» Gegebener Textauszug
────────────────────────────────────────

Falsch verstandenes New Work, das auf oberflächliche Bedürfnisbefriedigung baut, wird sicherlich in der Krise unter Druck kommen. Und das völlig zu recht.

Diese Regelung hat zu einer deutlichen Verbesserung der Mitarbeiterzufriedenheit geführt. Bei einem anderen Kunden setzen wir gerade eine Regelung um, bei der die Mitarbeitenden unter Wahrung einer Servicezeit je Bereich (von wann bis wann muss ein Bereich erreichbar sein und erfordert dies Präsenz einer Mindestbesetzung im Unternehmen oder nicht) frei entscheiden können, ob sie im Homeoffice oder im Unternehmen arbeiten. Je nach geforderter Erreichbarkeit können die Beschäftigten tagsüber auch private Dinge zwischendurch erledigen, solange die Arbeit erledigt wird. Also klassisches Work-Life-Blending.

────────────────────────────────────────

» Zu erledigende Aufgaben
**a.** Wie wird im Textauszug die Regelung bezeichnet, bei der die Beschäftigten tagsüber zwischendurch auch private Dinge erledigen können?
**b.** Gib den Abschnitt des Textauszugs wortgetreu aus, beginnend bei den Worten „Falsch verstandenes New“ und endend nach „völlig zu recht.“.

» Auszug aus Datensatz
────────────────────────────────────────

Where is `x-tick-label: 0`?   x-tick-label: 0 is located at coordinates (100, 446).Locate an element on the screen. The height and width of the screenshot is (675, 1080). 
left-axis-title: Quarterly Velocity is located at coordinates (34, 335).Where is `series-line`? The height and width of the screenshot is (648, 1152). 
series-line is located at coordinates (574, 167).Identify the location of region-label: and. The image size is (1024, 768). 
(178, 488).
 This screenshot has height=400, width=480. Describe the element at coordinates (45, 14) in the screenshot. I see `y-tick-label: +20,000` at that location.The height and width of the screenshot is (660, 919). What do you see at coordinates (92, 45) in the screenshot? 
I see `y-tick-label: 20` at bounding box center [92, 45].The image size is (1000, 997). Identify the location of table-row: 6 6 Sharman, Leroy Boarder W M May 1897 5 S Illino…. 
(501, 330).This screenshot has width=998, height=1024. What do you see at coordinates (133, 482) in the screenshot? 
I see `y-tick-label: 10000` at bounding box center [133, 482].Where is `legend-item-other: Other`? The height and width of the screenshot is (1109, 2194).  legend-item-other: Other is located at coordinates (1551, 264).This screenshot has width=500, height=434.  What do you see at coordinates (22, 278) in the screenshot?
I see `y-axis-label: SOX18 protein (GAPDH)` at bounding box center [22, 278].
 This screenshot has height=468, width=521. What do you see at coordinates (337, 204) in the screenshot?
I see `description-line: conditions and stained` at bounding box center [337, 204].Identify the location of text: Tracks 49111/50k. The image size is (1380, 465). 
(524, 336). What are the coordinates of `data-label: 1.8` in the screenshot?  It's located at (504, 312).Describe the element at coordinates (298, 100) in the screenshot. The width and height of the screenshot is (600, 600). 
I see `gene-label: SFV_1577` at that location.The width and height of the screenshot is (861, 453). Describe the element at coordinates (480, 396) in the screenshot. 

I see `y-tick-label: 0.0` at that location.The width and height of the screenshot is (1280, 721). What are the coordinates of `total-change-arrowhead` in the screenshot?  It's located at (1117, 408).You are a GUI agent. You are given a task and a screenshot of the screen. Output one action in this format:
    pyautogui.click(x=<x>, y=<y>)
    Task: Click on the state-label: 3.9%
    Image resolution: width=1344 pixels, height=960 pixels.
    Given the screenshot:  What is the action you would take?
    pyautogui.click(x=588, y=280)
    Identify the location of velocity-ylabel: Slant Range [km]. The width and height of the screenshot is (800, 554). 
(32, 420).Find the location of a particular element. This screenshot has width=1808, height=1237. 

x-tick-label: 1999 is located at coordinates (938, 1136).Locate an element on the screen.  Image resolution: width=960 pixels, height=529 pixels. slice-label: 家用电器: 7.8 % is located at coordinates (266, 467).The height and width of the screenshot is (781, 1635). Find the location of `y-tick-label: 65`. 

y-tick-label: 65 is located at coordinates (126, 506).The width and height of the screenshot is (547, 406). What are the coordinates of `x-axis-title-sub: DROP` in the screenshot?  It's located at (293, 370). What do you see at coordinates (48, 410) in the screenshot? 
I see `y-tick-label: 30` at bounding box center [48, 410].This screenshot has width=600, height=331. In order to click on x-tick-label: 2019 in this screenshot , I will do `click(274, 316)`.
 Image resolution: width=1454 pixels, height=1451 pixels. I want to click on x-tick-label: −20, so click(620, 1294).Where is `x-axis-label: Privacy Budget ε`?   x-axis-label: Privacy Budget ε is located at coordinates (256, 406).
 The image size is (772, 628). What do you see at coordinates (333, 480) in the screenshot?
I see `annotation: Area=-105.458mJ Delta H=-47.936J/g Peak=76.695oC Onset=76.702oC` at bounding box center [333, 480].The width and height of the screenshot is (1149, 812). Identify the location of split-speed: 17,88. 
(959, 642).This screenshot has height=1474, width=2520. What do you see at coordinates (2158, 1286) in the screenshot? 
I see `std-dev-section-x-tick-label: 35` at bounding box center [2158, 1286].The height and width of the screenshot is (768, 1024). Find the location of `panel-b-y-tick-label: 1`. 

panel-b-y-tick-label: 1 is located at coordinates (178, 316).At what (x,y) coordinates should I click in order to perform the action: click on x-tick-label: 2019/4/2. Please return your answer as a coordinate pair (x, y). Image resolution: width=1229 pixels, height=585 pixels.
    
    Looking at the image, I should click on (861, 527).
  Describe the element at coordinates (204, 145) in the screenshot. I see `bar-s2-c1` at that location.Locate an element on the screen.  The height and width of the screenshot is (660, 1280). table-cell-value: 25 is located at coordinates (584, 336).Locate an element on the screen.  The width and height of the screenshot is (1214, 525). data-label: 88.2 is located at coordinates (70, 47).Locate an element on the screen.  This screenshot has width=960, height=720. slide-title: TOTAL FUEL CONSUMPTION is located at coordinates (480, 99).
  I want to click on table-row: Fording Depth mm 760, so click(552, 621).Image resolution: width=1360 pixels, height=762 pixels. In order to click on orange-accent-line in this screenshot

────────────────────────────────────────

» Lösungen je Aufgabe
**a.** Als klassisches Work-Life-Blending.

**b.**
Falsch verstandenes New Work, das auf oberflächliche Bedürfnisbefriedigung baut, wird sicherlich in der Krise unter Druck kommen. Und das völlig zu recht.